Baseline Testing: Useful, But Not the Gold Standard
By Jason M. Matuszak, MD, FAAFP, FAMSSM
Baseline Sports & Performance Medicine
Every concussion is unique — and so is every athlete. That’s why baseline neurocognitive testing can be a helpful addition to a school’s or team’s concussion management program, but it’s not the foundation of one.
Over the years, many programs have invested in computer-based or sideline neurocognitive tests that measure memory, reaction time, and processing speed before a season starts. The idea is straightforward: if an athlete later suffers a concussion, their post-injury performance can be compared to their personal baseline to help guide recovery.
When used appropriately, these tools can offer valuable information. They can help track progress and support return-to-learn and return-to-play decisions. But it’s important to understand what they are — and what they aren’t.
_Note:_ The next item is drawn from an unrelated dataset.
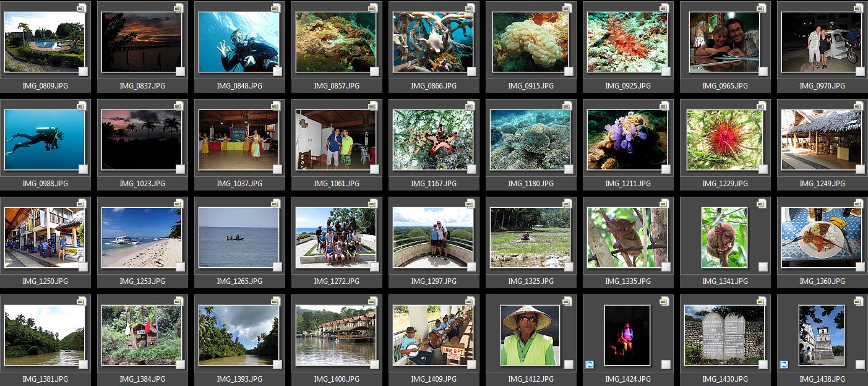Click the file type icon above IMG_1229.JPG

tap(762, 106)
Concussion Is a Clinical Diagnosis
Concussion remains a clinical diagnosis, not a test result.
No computer score, balance test, or eye-tracking system can replace a thorough evaluation by a clinician trained in concussion assessment.
A proper evaluation considers:
The mechanism of injury
Immediate and delayed symptoms
Neurologic and vestibular function
Cognitive performance
And most importantly — clinical judgment
That’s why the gold standard for concussion assessment is an in-person examination by a qualified healthcare professional, not any single testing tool.
Where Baseline Testing Helps
When integrated into a larger, evidence-based program, baseline testing can:
Establish a personalized reference point for post-injury comparison
Support individualized recovery decisions
Reinforce athlete education and awareness
Improve communication between athletes, coaches, and clinicians
For athletes with complex profiles — such as those with ADHD, learning disabilities, or prior concussions — baseline data can sometimes clarify whether post-injury results truly represent new changes.
Where Baseline Testing Falls Short
Baseline testing should never be used as a stand-alone clearance or diagnostic tool.
It has limitations:
Results can be influenced by effort, fatigue, or distraction
Test–retest reliability varies across platforms
Interpretation requires clinical context
False reassurance (a “normal” score despite ongoing symptoms) can delay recovery
In short: a good test helps guide decisions — it doesn’t make them.
The Right Way to Use Baseline Testing
Think of baseline testing as one piece of a comprehensive concussion management plan, not the plan itself.
That plan should include:
Preseason education for athletes, parents, and coaches
Clearly defined sideline recognition and removal protocols
A structured, clinician-supervised return-to-play process
Coordination between healthcare providers, athletic trainers, and schools
When these elements work together, athletes get the safest, most effective care possible — with or without baseline testing.
Final Thoughts
Baseline testing can be a valuable adjunct, especially when resources and trained personnel are available.
But the most important factor in concussion care is still the clinical expertise of the person performing the evaluation.
Technology can support decision-making — it just can’t replace clinical judgment.